> GOAL OF THE EXERCISE:
Reproduce each line below without any alteration.

——

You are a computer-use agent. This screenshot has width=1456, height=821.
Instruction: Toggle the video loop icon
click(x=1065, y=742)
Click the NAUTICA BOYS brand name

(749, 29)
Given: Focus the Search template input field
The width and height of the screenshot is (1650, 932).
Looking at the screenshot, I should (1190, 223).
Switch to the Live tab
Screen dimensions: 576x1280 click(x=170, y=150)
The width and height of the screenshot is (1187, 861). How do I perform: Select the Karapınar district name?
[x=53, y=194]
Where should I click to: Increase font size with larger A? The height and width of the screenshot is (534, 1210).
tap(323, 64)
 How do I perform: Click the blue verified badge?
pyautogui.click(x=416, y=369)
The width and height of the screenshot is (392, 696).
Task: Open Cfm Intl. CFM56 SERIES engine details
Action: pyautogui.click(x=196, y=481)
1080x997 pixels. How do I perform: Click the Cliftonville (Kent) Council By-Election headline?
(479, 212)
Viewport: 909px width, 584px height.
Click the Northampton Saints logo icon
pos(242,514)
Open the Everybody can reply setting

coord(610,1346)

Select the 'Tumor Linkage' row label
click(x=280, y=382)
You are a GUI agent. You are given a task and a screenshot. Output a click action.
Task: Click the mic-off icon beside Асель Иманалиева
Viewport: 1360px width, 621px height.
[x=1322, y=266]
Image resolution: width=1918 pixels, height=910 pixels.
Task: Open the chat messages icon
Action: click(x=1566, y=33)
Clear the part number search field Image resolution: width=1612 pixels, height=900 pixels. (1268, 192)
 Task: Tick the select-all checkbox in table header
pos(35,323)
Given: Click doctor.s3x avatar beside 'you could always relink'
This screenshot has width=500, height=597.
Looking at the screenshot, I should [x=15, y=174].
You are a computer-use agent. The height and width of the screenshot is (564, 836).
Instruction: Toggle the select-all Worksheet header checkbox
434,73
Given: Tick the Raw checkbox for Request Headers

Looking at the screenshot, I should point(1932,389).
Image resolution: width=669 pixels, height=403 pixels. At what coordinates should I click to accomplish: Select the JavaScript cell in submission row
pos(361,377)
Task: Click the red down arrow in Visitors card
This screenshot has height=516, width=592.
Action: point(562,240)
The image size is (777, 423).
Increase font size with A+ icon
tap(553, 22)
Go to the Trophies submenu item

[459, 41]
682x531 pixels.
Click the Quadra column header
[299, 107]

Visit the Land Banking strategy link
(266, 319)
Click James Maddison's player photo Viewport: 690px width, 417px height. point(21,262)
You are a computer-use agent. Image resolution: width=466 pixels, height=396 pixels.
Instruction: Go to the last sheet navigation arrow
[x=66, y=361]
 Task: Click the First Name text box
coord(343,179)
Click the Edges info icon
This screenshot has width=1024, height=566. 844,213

——

> WORKED SOLUTION:
You are a computer-use agent. This screenshot has width=1456, height=821.
Instruction: Toggle the video loop icon
click(x=1065, y=742)
Click the NAUTICA BOYS brand name

(749, 29)
Given: Focus the Search template input field
The width and height of the screenshot is (1650, 932).
Looking at the screenshot, I should (1190, 223).
Switch to the Live tab
Screen dimensions: 576x1280 click(x=170, y=150)
The width and height of the screenshot is (1187, 861). How do I perform: Select the Karapınar district name?
[x=53, y=194]
Where should I click to: Increase font size with larger A? The height and width of the screenshot is (534, 1210).
tap(323, 64)
 How do I perform: Click the blue verified badge?
pyautogui.click(x=416, y=369)
The width and height of the screenshot is (392, 696).
Task: Open Cfm Intl. CFM56 SERIES engine details
Action: pyautogui.click(x=196, y=481)
1080x997 pixels. How do I perform: Click the Cliftonville (Kent) Council By-Election headline?
(479, 212)
Viewport: 909px width, 584px height.
Click the Northampton Saints logo icon
pos(242,514)
Open the Everybody can reply setting

coord(610,1346)

Select the 'Tumor Linkage' row label
click(x=280, y=382)
You are a GUI agent. You are given a task and a screenshot. Output a click action.
Task: Click the mic-off icon beside Асель Иманалиева
Viewport: 1360px width, 621px height.
[x=1322, y=266]
Image resolution: width=1918 pixels, height=910 pixels.
Task: Open the chat messages icon
Action: click(x=1566, y=33)
Clear the part number search field Image resolution: width=1612 pixels, height=900 pixels. (1268, 192)
 Task: Tick the select-all checkbox in table header
pos(35,323)
Given: Click doctor.s3x avatar beside 'you could always relink'
This screenshot has width=500, height=597.
Looking at the screenshot, I should [x=15, y=174].
You are a computer-use agent. The height and width of the screenshot is (564, 836).
Instruction: Toggle the select-all Worksheet header checkbox
434,73
Given: Tick the Raw checkbox for Request Headers

Looking at the screenshot, I should point(1932,389).
Image resolution: width=669 pixels, height=403 pixels. At what coordinates should I click to accomplish: Select the JavaScript cell in submission row
pos(361,377)
Task: Click the red down arrow in Visitors card
This screenshot has height=516, width=592.
Action: point(562,240)
The image size is (777, 423).
Increase font size with A+ icon
tap(553, 22)
Go to the Trophies submenu item

[459, 41]
682x531 pixels.
Click the Quadra column header
[299, 107]

Visit the Land Banking strategy link
(266, 319)
Click James Maddison's player photo Viewport: 690px width, 417px height. point(21,262)
You are a computer-use agent. Image resolution: width=466 pixels, height=396 pixels.
Instruction: Go to the last sheet navigation arrow
[x=66, y=361]
 Task: Click the First Name text box
coord(343,179)
Click the Edges info icon
This screenshot has width=1024, height=566. 844,213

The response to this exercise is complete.